» Selected text:

Just follow me now, as we walk from the river to the hilltop in no particular hurry to get anywhere…

Leaving the quiet, tree-shaded banks of the Itchen, the path leads through a Victorian brick tunnel beneath a disused railway line.

Passing through the tunnel, it starts its ascent of Saint Catherine’s Hill as a broad gravel path across a wide field. This is new land; until recently it was a congested and dangerous main road. Now that traffic roars along the motorway that ripped through Twyford Down, and peace has returned to this part of the valley.

For a while the path climbs gently around the hill, running beside an old hedge that divides the farmland from the hill, then turns to climb the hill with a great flight of steps.

At the top the path meets a cattle drover’s way, used by farmers since Celtic times. This ancient road follows the ditch that once defended the hilltop, leading between wooded banks to the Iron Age fort’s entrance.

If you follow the track further you'll reach the Dongas, its dips and hollows worn into of the land by countless cattle. This was once a drover’s stop on the long tracks across the downs, but now it exists only in memories and the stories told by the displaced tribe of eco-warriors who tried to stop the motorway.  

In the middle of the hillfort lies the wood that crowns St. Catherine's Hill, a cathedral of soaring beech trees rising from oak and blackthorn scrub.  

At the centre of the wood is a clearing, where people still meet by firelight and make merry or observe the turning of the year. A stone chapel dedicated to St. Catherine of Alexandria, patron saint of wheelwrights, philosophers and spinners once stood here, but now only her name remains.

» Listed entries:
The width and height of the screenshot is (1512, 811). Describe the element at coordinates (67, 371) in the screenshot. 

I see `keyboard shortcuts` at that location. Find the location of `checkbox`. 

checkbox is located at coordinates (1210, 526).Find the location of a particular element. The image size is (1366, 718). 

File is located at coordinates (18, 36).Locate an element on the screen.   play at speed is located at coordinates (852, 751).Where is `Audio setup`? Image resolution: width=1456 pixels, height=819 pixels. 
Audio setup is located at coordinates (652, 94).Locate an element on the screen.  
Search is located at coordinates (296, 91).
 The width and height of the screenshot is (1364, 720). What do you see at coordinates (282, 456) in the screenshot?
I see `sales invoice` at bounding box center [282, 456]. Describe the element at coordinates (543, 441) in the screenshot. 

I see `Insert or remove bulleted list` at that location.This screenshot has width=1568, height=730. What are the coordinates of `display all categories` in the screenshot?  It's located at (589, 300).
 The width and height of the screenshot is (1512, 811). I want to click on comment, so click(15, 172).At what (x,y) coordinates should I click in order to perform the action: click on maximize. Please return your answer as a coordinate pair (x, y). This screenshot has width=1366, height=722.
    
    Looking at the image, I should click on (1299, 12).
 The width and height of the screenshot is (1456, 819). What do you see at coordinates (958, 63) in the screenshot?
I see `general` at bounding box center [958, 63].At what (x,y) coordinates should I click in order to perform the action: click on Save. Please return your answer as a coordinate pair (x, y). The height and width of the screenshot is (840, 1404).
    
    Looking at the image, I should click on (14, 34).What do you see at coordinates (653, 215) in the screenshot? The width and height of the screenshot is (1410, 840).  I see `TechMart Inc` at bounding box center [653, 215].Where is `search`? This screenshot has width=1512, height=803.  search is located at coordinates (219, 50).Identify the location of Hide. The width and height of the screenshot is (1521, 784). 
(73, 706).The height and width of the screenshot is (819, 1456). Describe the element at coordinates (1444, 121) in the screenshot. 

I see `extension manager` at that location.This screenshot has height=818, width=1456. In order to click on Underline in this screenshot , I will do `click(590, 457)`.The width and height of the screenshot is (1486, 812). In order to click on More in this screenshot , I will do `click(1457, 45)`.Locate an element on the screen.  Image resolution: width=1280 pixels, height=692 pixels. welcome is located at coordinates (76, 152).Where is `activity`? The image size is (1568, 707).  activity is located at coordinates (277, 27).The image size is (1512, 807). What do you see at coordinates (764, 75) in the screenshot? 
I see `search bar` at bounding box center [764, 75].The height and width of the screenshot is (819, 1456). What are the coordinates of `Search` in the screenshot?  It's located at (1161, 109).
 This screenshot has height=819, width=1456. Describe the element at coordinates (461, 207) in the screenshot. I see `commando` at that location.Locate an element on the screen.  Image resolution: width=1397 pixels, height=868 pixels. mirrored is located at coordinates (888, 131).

» Goal: Quote the walk up Saint Catherine's Hill word for word, starting at "At the top the" and ending at "and blackthorn scrub.". The records have no connection to the walk up Saint Catherine's Hill.

» Task solution:
At the top the path meets a cattle drover’s way, used by farmers since Celtic times. This ancient road follows the ditch that once defended the hilltop, leading between wooded banks to the Iron Age fort’s entrance.

If you follow the track further you'll reach the Dongas, its dips and hollows worn into of the land by countless cattle. This was once a drover’s stop on the long tracks across the downs, but now it exists only in memories and the stories told by the displaced tribe of eco-warriors who tried to stop the motorway.  

In the middle of the hillfort lies the wood that crowns St. Catherine's Hill, a cathedral of soaring beech trees rising from oak and blackthorn scrub.